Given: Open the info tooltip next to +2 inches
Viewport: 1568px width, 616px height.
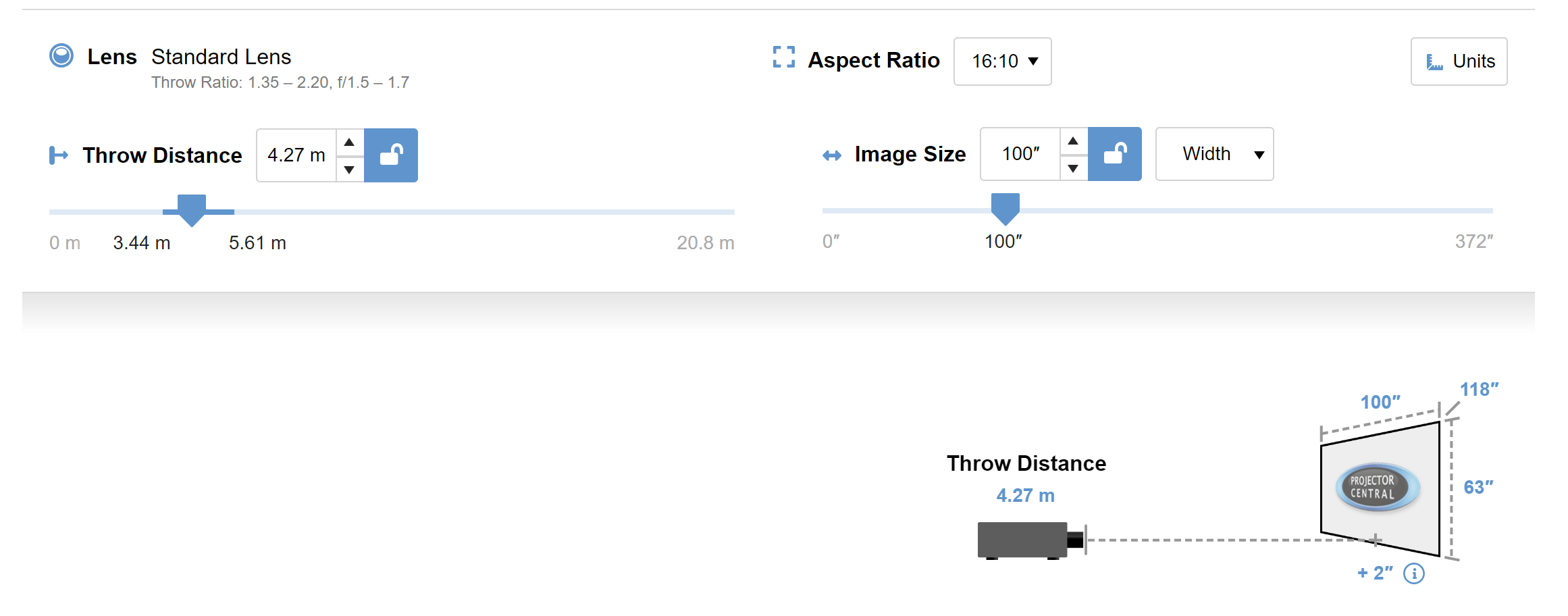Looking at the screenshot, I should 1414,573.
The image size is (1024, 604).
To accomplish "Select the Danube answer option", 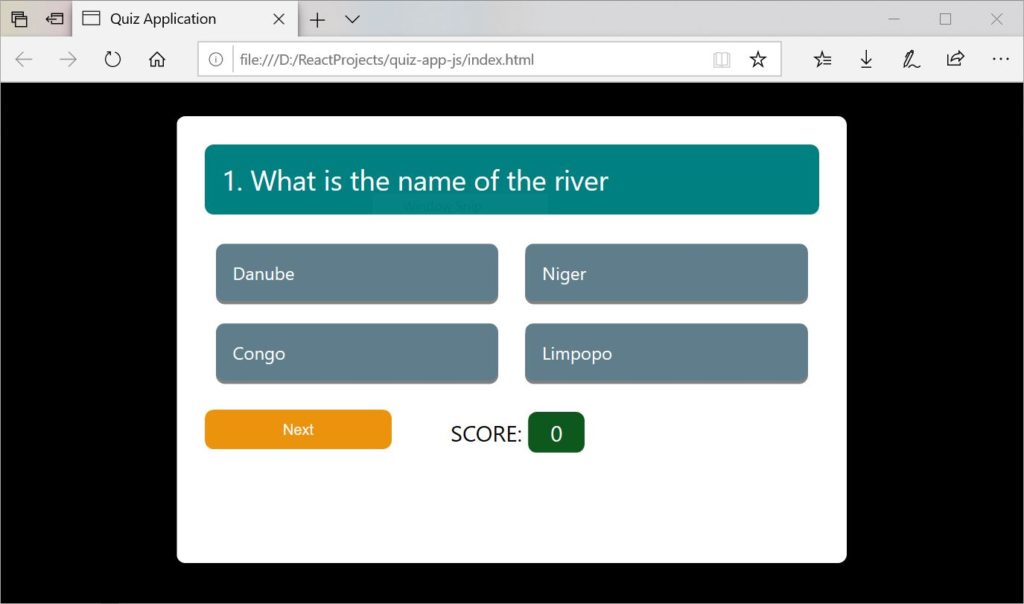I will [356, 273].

------------------------

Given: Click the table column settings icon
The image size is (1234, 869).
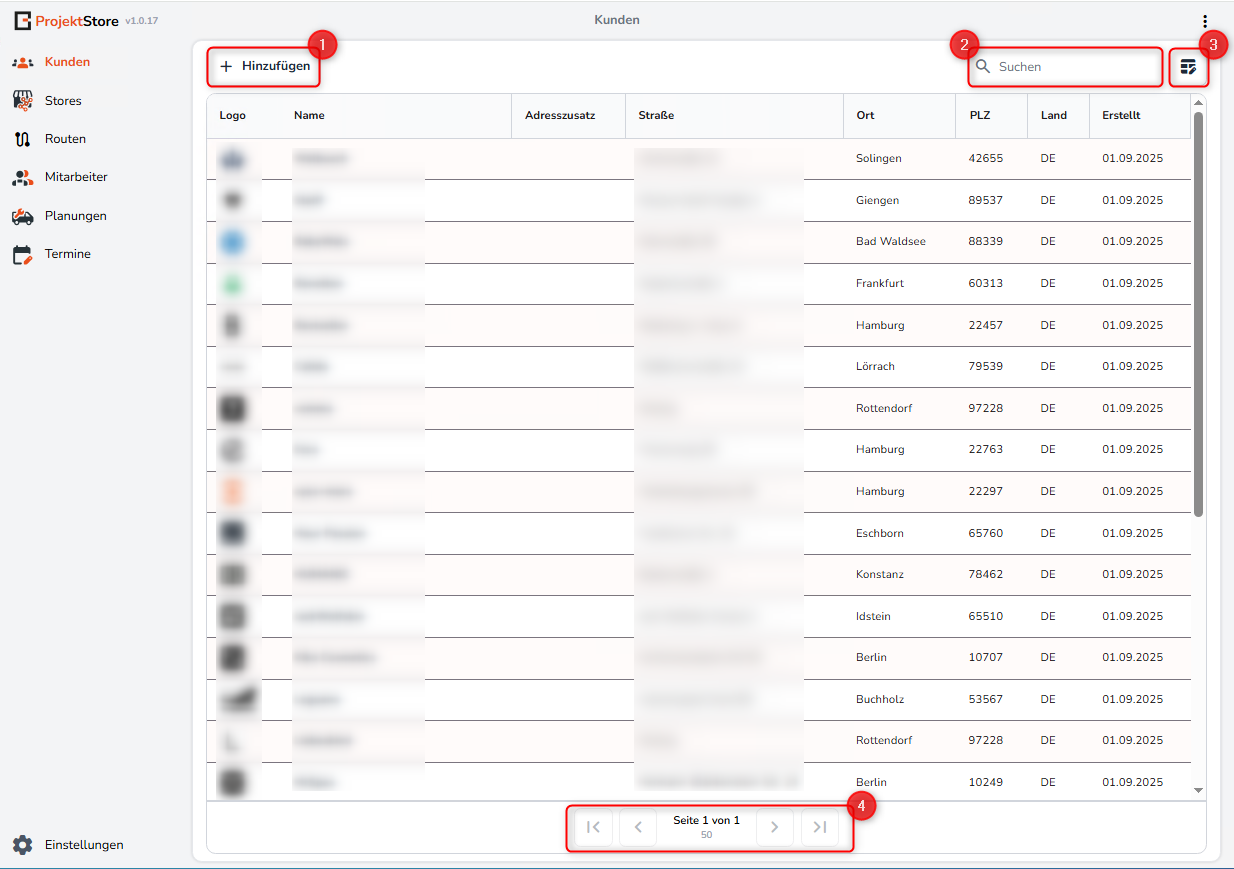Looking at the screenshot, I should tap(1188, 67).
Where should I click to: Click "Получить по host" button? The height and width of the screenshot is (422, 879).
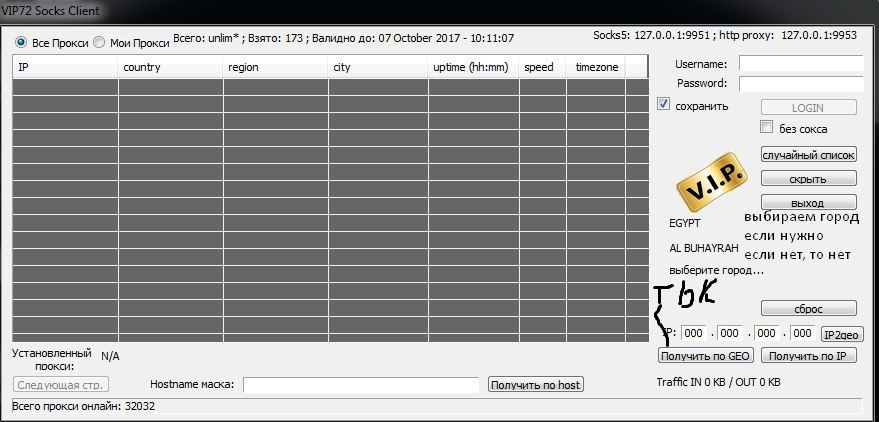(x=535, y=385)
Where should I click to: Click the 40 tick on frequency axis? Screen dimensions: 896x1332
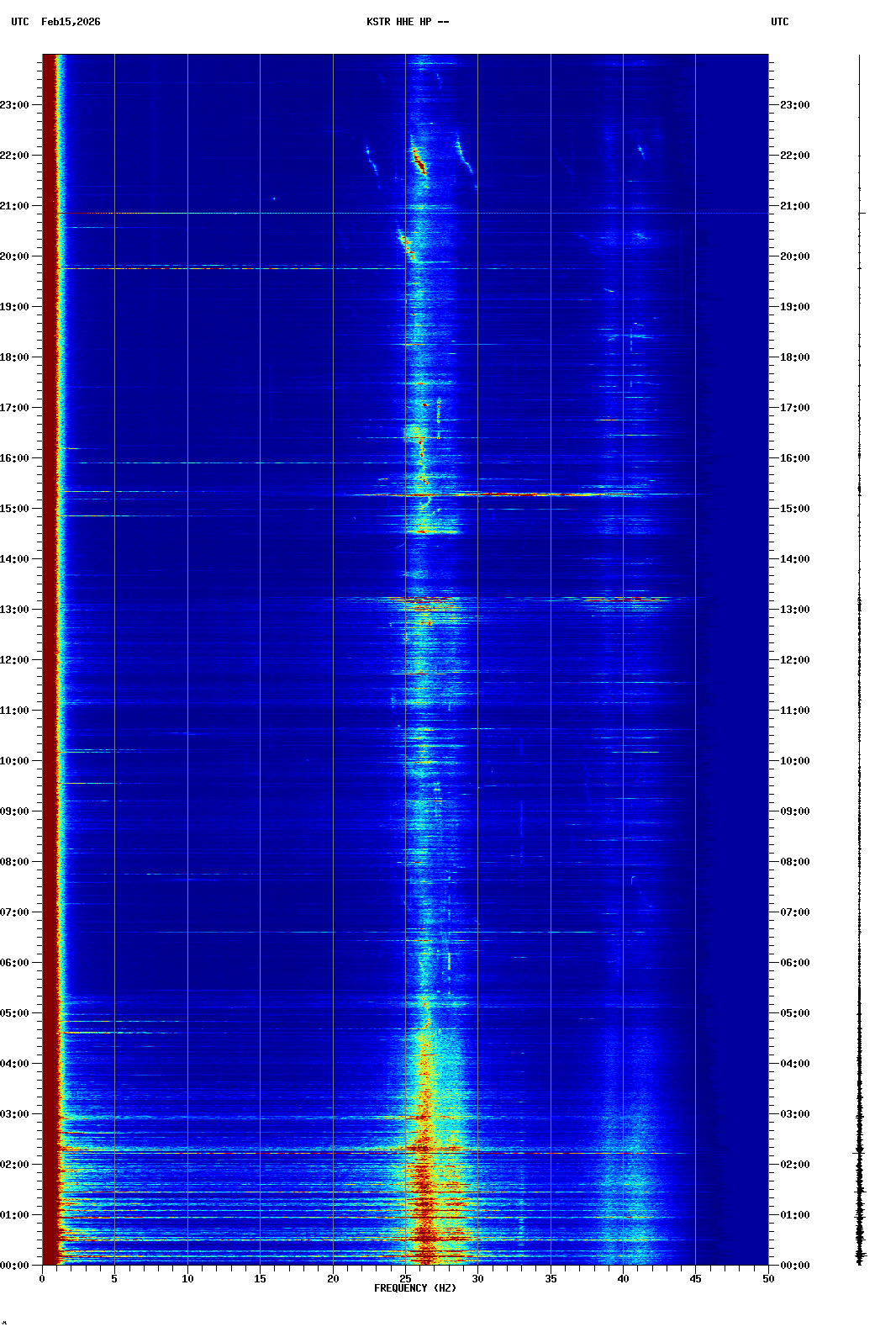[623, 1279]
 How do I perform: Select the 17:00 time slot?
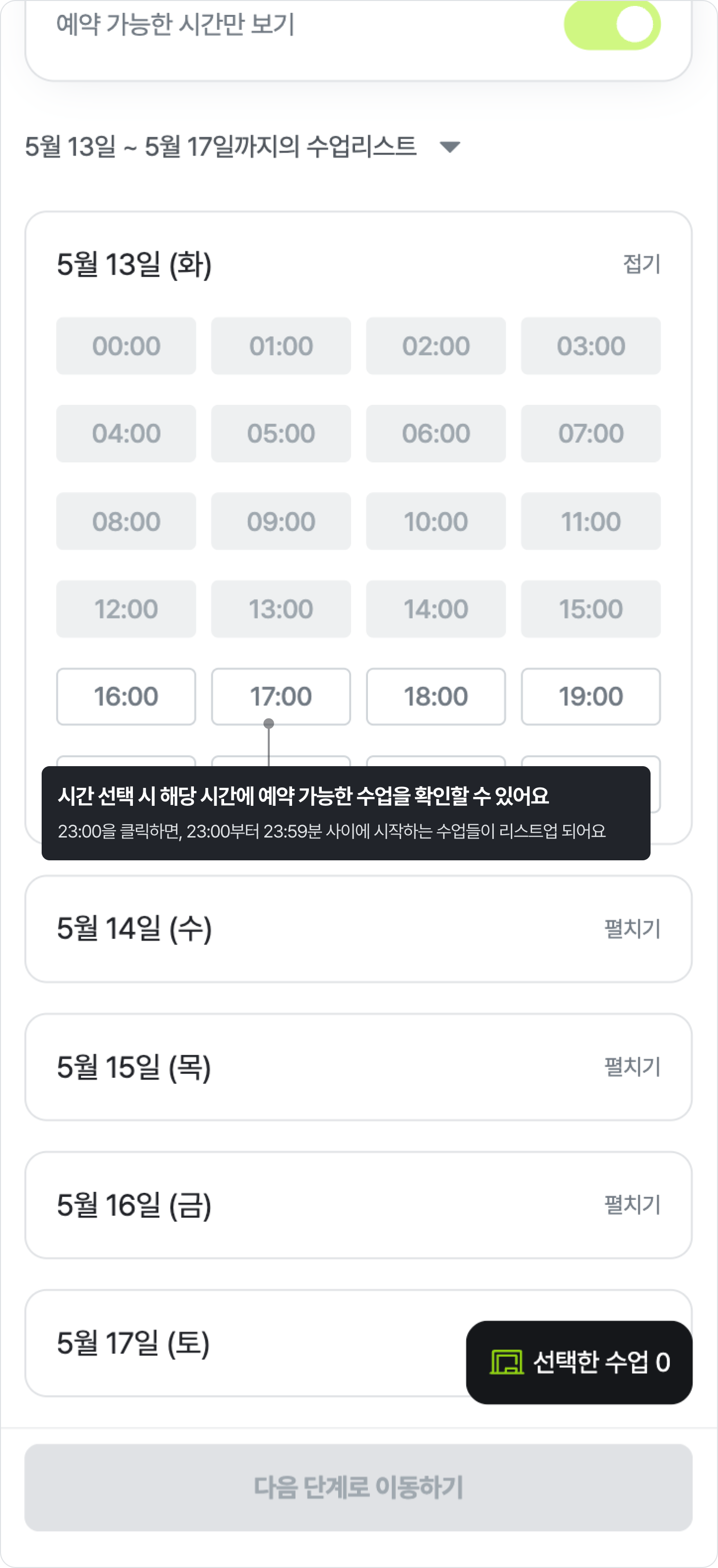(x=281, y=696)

------------------------

#### Work instruction:
The word "Given" is the filter: copy every line of the listing above that contains it.

#### Exercise solution:
Given: Open the info tooltip next to +2 inches
Given: Click the table column settings icon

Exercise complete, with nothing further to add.